The scheme to move the Earth was the most memorable aspect of Niven's story, and I'm looking forward to reading your take on how to do it.
no subject
Date: 2009-03-16 02:43 pm (UTC)I completely agree about the potassium deficiency -- and as you and probably most people reading this already know, there are decades of criticism examining Niven's science mistakes -- that kind of criticism is what makes Hard Sf fun. Two thoughts: 1) I think Niven's later work is unpopular primarily because his narrative technique changed -- his books became much harder to enjoy just at the words and sentences level. I obviously am a Niven fan, but I just couldn't figure out what was going on in Rainbow Mars. 2) The potassium deficiency is just a particular egregious example of Niven playing the Hard SF game and making a regrettable mistake. In comparison, what annoyed me about his first collaboration with Lerner (I haven't read the sequel), is that they didn't seem to engage their imaginations to create a plausible alien world over most of the book. The Puppeteer's computing environment was central to the plot, and yet it was depicted as ridiculously similar to our own contemporary computing environments -- Niven and Lerner didn't even try to imagine to something different, nor try to explain why there might be similarities, despite the technology having a completely different origin and being in a much different state of maturity.

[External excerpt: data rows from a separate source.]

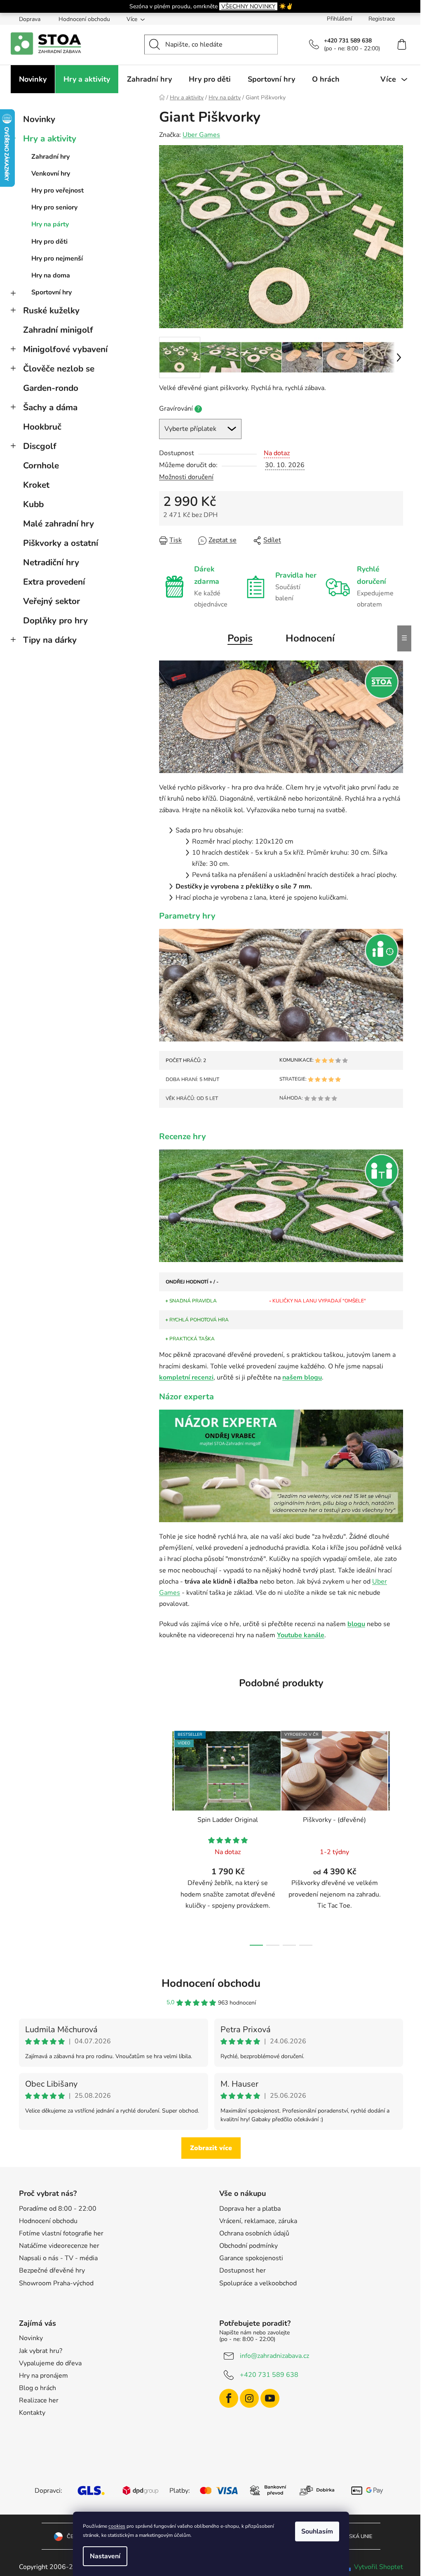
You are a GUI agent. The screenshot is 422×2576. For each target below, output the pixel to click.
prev (165, 1836)
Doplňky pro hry (55, 620)
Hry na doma (50, 275)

That seems much worse than what happened in Destiny's Road.
--
I look forward to reading fictional proposals for and/or commentary on techniques for moving the Earth. Sounds like fun! The last I heard, Gregory Laughlin (from the Systemic blog oklo.org) co-authored a paper that described a plausible way to to this and I haven't seen the idea used in science fiction. (Has anyone else?) The idea was to shepherd a medium size asteroid to make nearly yearly passes for 5,000 or so years. This seems to be the paper http://arxiv.org/pdf/astro-ph/0102126 and googling "Moving the earth" and "Gregory Laughlin" yields many popular discussions of the idea.
no subject
Date: 2009-03-16 05:31 pm (UTC)My point is (at risk of getting too deep into the minutiae of AWOoT) this: there's a 5:1 gender split, female/male, in the normal humans. This means around 80% of the male population are being recruited by the boys. Which means these "immortals" have an average life expectancy barely longer than the "normal humans" -- unless there is a vastly higher population of "boys" wandering around than we see (in which case, why does the group we are shown know the breeder colony as individuals?). There seems to be a basic arithmetic error hiding in here somewhere ...
(I used a variation on the Laughlin proposal which I think makes it work better -- albeit over a longer time period.)
no subject
Date: 2009-03-16 07:45 pm (UTC)The scheme to move the Earth was the most memorable aspect of Niven's story, and I'm looking forward to reading your take on how to do it.